Two Distinct Motifs within the p53 Transactivation Domain Bind to the Taz2 Domain of p300 and Are Differentially Affected by Phosphorylation

Abstract

The tumor suppressor p53 functions as a transcriptional activator for many genes, including several key genes involved in cell cycle arrest and apoptosis. Following DNA damage-induced stress, p53 undergoes extensive posttranslational modification, resulting in increased stability and activity. Two critical cofactors for p53-mediated transactivation are the histone acetyltransferase paralogues CREB-binding protein (CBP) and p300. The N-terminal transactivation domain of p53 interacts with several domains of CBP/p300, including the Taz2 domain.
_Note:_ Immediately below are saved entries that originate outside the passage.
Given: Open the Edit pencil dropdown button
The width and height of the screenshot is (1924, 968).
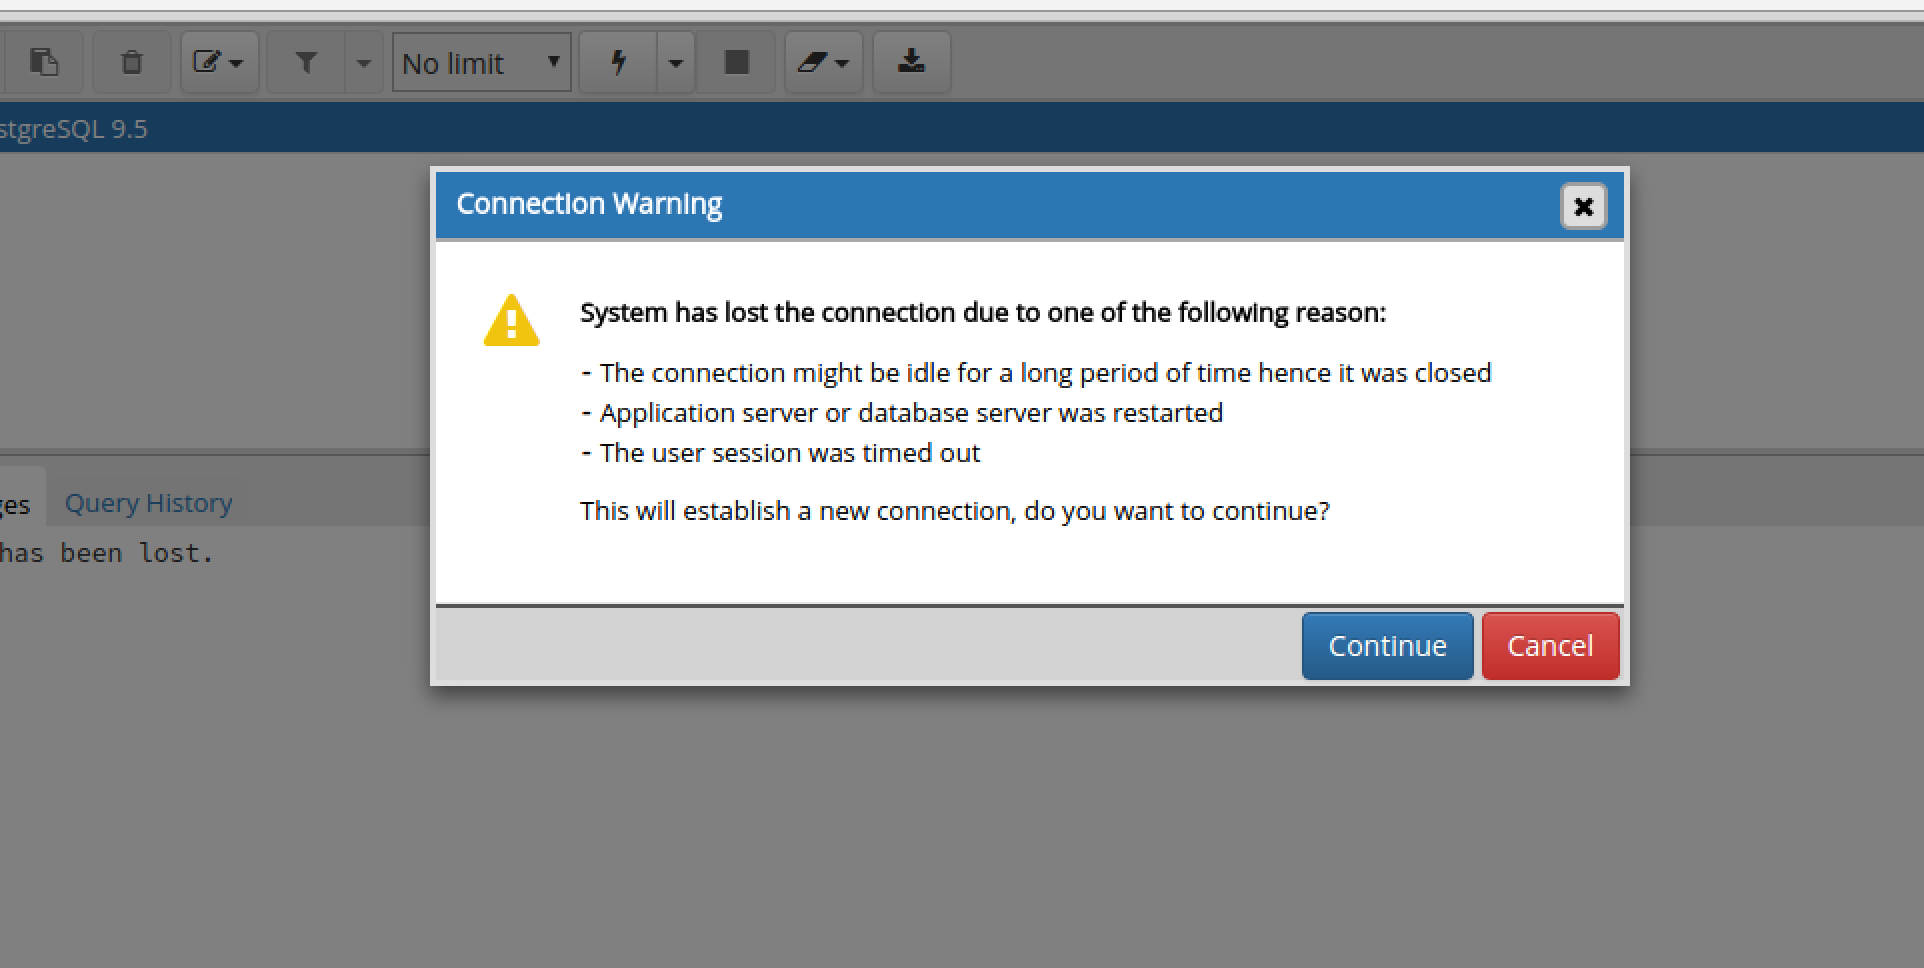Looking at the screenshot, I should (219, 62).
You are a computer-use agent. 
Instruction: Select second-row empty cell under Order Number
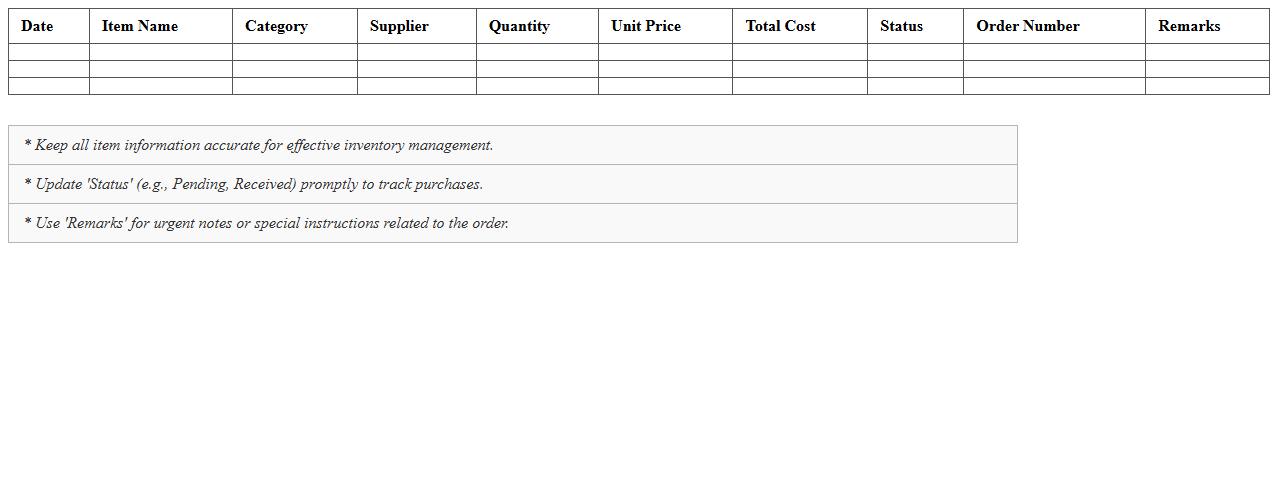1054,69
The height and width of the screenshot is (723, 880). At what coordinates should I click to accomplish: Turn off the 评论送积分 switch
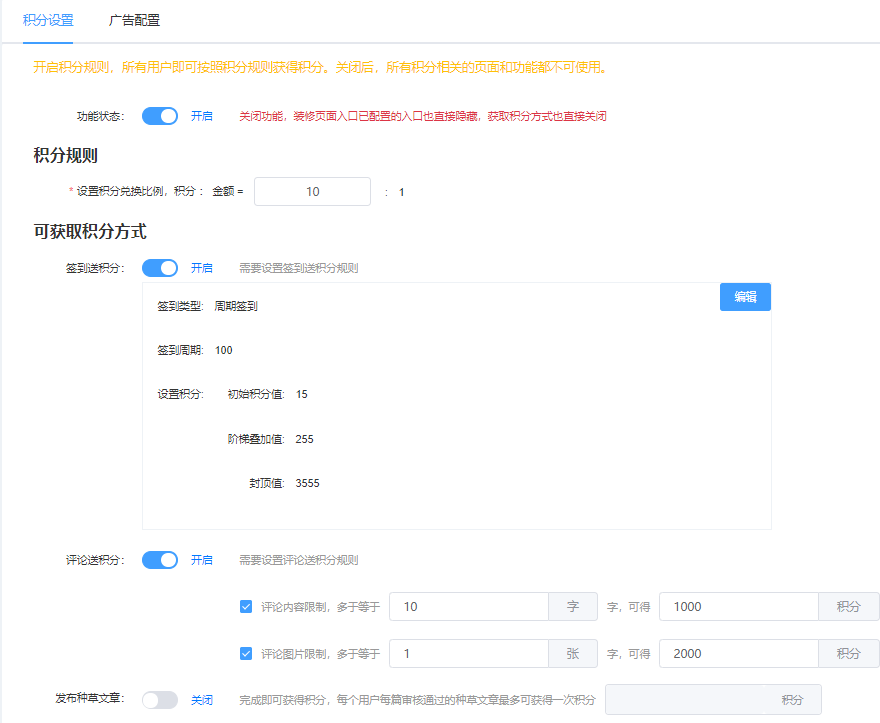pos(160,560)
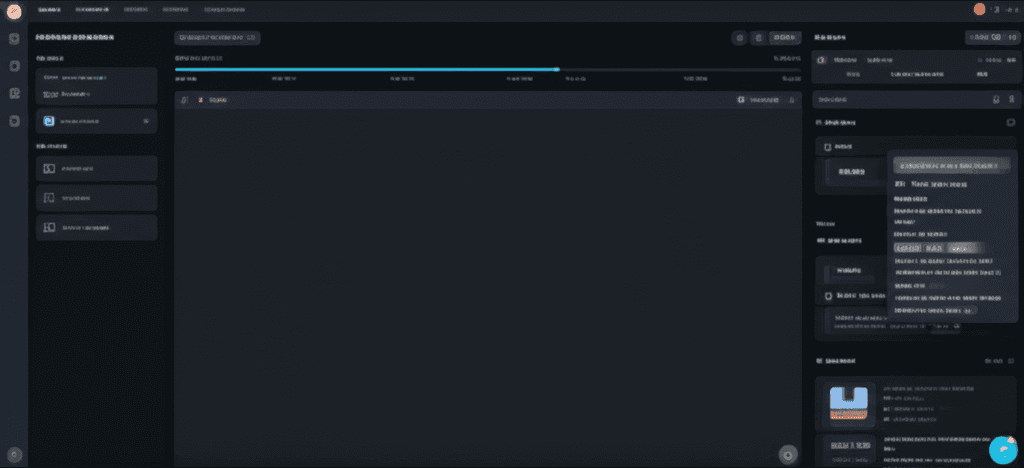Click the peach app logo in top-left corner
Screen dimensions: 1024x468
pos(15,10)
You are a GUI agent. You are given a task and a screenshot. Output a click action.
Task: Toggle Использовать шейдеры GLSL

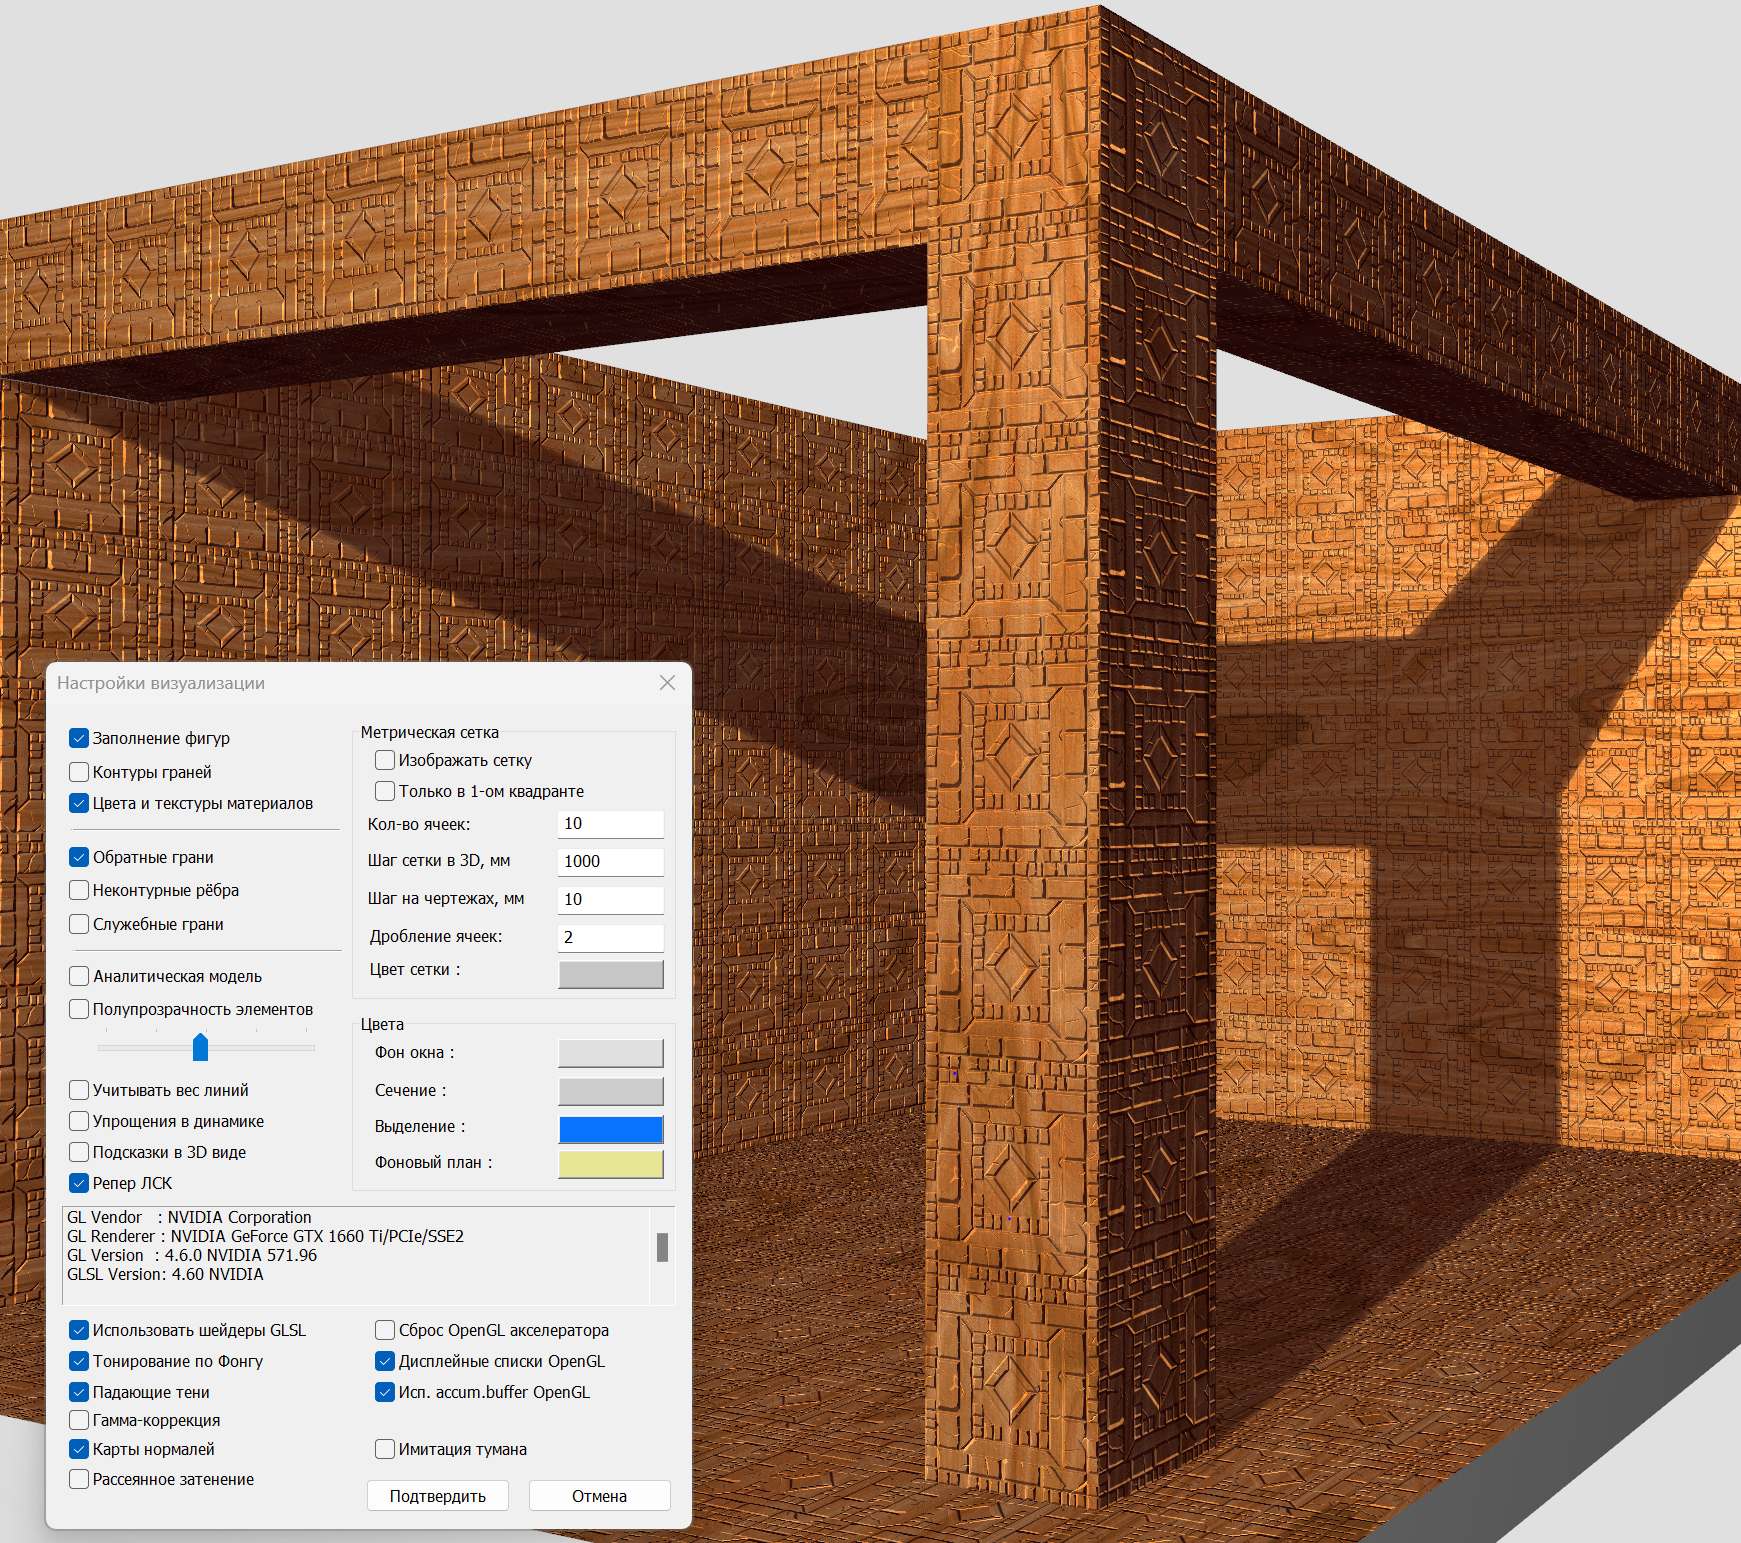click(x=79, y=1330)
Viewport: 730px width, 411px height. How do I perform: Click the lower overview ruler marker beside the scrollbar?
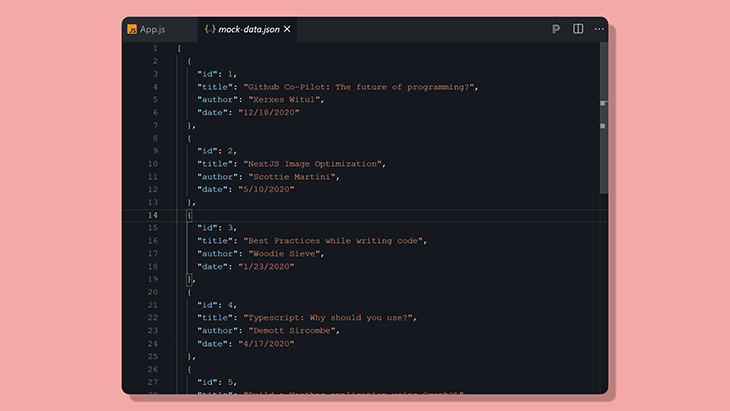point(602,126)
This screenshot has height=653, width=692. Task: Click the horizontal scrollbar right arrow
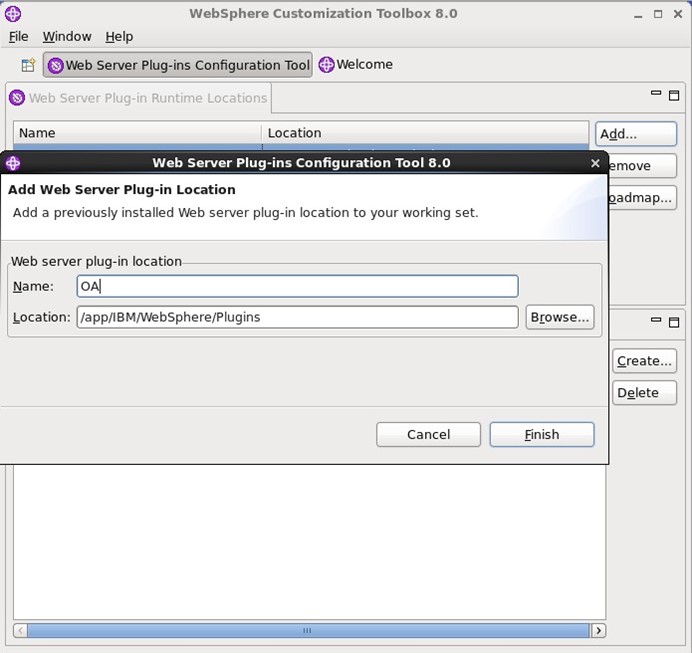click(598, 631)
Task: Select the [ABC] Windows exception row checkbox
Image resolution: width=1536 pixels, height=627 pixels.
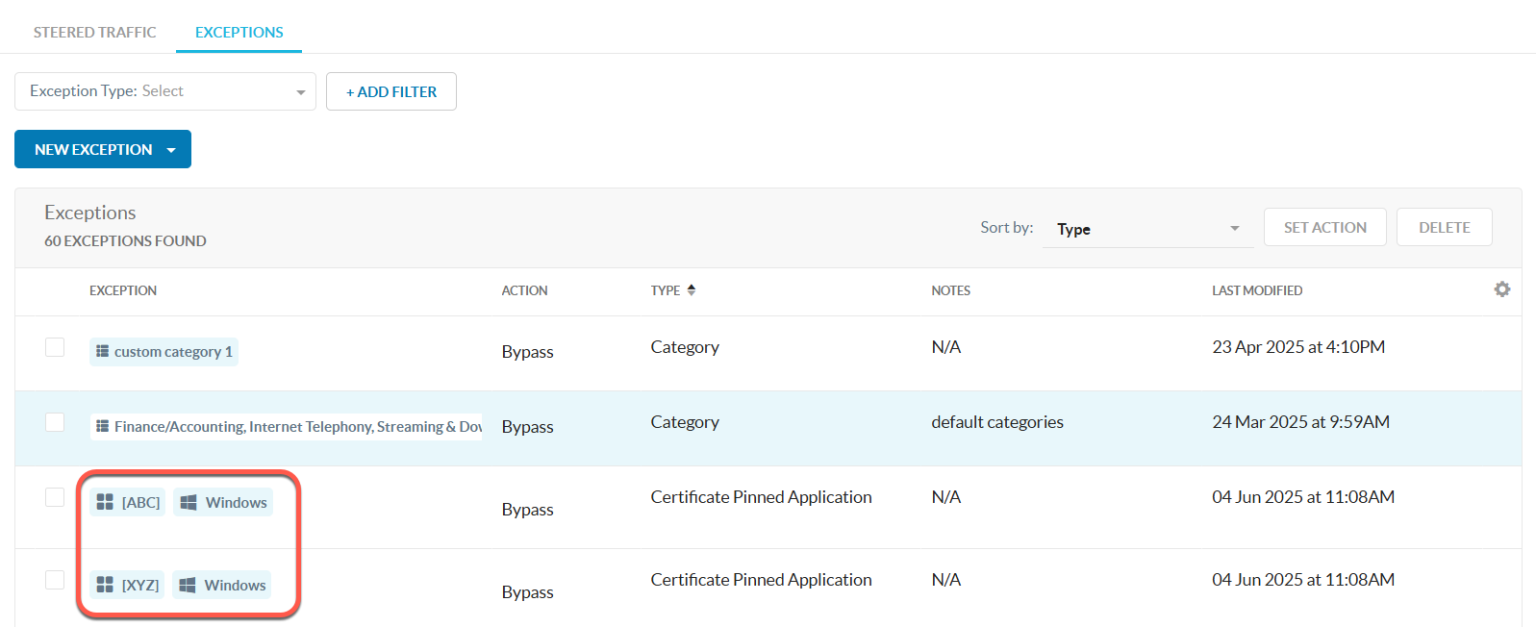Action: (55, 496)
Here, we report the effects of specific p53 phosphorylations on its interaction with the Taz2 domain of p300. Using a competitive fluorescence anisotropy assay, we determined that monophosphorylation of p53 at Ser₁₅ or Thr₁₈ increased the affinity of p53(1−39) for Taz2, and diphosphorylations at Ser₁₅ and Ser₃₇ or Thr₁₈ and Ser₂₀ further increased the affinity. In addition, we identified a second binding site for Taz2 within p53 residues 35−59. This second site bound Taz2 with a similar affinity as the first site, but the binding was unaffected by phosphorylation. Thus, p53 posttranslational modification modulates only one of the two binding sites for p300 Taz2. Further investigation of Taz2 binding to p53(1−39) or p53(35−59) by isothermal titration calorimetry indicated that upon complex formation, the change in heat capacity at constant pressure, ΔC_p, was negative for both sites, suggesting the importance of hydrophobic interactions. However, the more negative value of ΔC_p for Taz2 binding to the first (−330 cal/(mol·K)) compared to the second site (−234 cal/(mol·K)) suggests that the importance of nonpolar and polar interactions differs between the two sites.